Could you return the data that follows exactly, minus the images?
MATERIAL PROVIDED START
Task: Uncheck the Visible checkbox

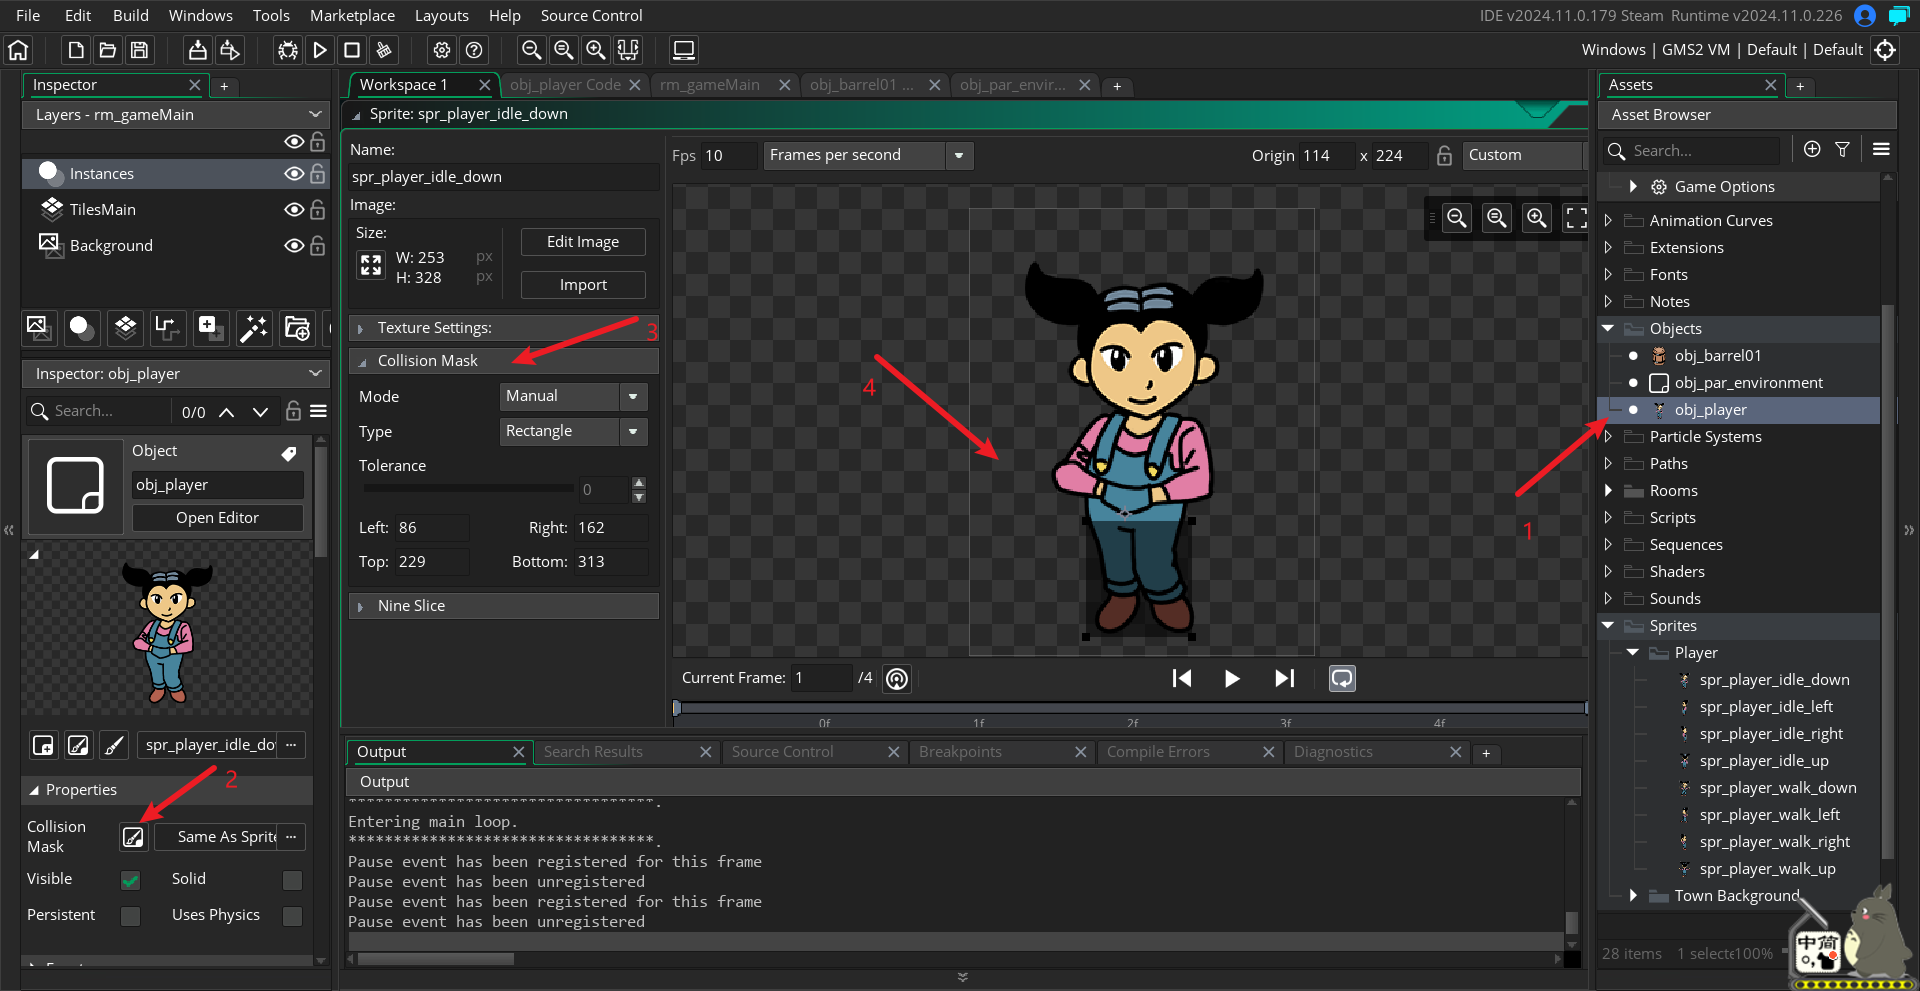Action: [131, 880]
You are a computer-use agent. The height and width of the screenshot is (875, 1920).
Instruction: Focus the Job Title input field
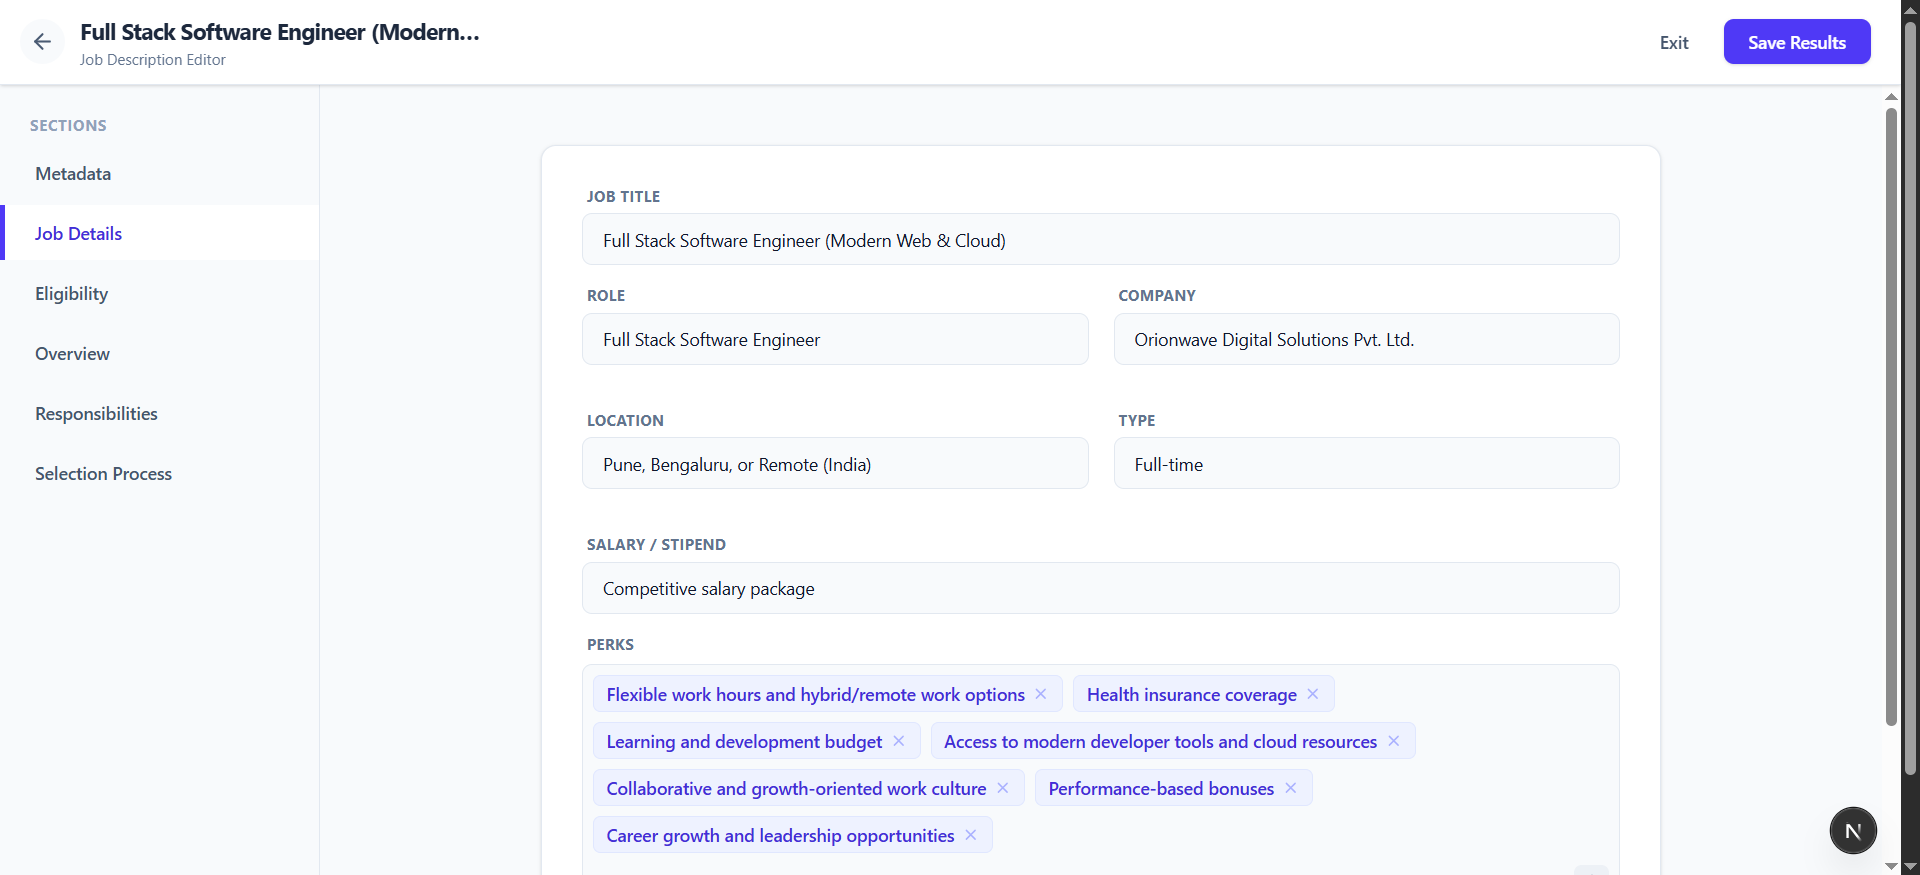pos(1100,240)
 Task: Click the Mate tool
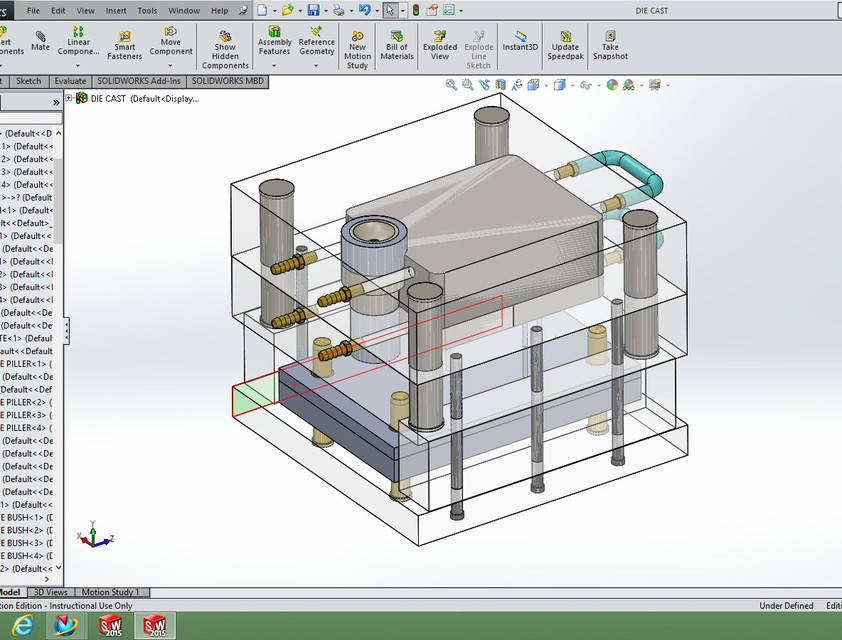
MATERIAL PROVIDED END
**ANSWER SPACE**
Task: Uncheck the Visible checkbox

Action: [131, 880]
You are a computer-use agent. The height and width of the screenshot is (875, 1920).
Instruction: Focus the Job Title input field
pos(1100,240)
 Task: Click the Mate tool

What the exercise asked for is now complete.